Geeks logo

Dark Shadows - Tim Burton (2012)

Movie Review

By Andreea SormPublished 3 years ago 3 min read

Since we've already delved into the outskirts of cinema with Kung Fu Hustle, why not talk about vampire movies as well? It's a significant segment with dedicated, faithful, and steady audiences (unlike myself, who feels no affinity toward it).

Unlike its counterparts in the periphery of the film set, the theme is much more generous and has been turned on all sides. We've already seen hero vampires, persecuted vampires and victims, social minority vampires, vampires of different orientations and in ethnic conflicts, racial segregations, and even a psychological approach with pretensions (but mediocre): Only Lovers Left Alive - Jim Jarmusch (2013). And for today, out of the entire pile, I have chosen a monograph. A chronicle in time of a family with a tradition in which vampirism becomes a tool of a malevolent plan hatched and triggered by unrequited love.

The Tim Burton/Johnny Depp duo (in their eighth collaboration) contributed decisively to the choice, and the original thesis of interpreting the phenomenon from a pathological perspective, with obvious compassion and in soap opera style, decided: we are talking about Dark Shadows.

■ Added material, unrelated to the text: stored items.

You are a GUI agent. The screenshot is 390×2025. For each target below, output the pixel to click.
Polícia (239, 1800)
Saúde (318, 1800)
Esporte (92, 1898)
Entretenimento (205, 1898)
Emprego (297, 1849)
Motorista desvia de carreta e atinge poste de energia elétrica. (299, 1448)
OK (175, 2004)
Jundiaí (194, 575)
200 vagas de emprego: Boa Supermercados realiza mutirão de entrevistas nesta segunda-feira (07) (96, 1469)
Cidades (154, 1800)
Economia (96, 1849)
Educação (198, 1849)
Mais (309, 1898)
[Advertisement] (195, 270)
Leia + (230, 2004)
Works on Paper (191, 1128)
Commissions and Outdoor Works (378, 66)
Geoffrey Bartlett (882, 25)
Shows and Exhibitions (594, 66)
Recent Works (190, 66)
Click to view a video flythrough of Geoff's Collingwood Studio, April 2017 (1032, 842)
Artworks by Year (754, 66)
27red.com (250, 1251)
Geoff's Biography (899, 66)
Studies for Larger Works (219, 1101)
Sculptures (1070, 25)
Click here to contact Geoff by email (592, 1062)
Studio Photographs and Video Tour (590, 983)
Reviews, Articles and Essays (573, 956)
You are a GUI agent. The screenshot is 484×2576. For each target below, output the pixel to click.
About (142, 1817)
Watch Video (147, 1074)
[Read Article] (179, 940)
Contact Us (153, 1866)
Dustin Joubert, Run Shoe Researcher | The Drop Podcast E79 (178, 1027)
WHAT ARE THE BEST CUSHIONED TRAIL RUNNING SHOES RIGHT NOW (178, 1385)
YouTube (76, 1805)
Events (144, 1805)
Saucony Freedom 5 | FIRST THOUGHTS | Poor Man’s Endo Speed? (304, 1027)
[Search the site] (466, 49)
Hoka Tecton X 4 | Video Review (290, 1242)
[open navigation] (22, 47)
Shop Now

The year is 1776. Barnabas (Johnny Depp), the son of the Collins family of industrialists (freshly emigrated from Liverpool), has an affair with Angelique Bouchard, a young neighbor with whom he had grown up and who is a trained witch. Barnabas goes on and marries Josette du Pres (Bella Heathcote... jee... I love this girl), which triggers a hysterical reaction from Angelique... but also immediate retaliation. Through her occult powers, Barnabas' parents are killed, Josette is pushed to jump off a cliff to prevent him from committing suicide, and Barnabas is transformed into an immortal vampire. The succession of events does not change anything, so in continuation of her pursuit, Miss Bouchard captures Barnabas (now a newly turned vampire) and securely chains him in a wooden coffin, which she then buries (for an indeterminate period) in the depths of the forest, giving him time to reconsider.

Exactly 196 years later, the action is resumed from roughly the same point, through the accidental exhumation of the coffin (by some workers), this time with the participation of the current descendants of the Collins family (more or less alive)... and in opposition to the eternal Angelique Bouchard.

The adaptation of one accustomed to the retro atmosphere of the 18th century to the pop culture of the 70s creates many moments of amusement, exploited subtly or directly by the story.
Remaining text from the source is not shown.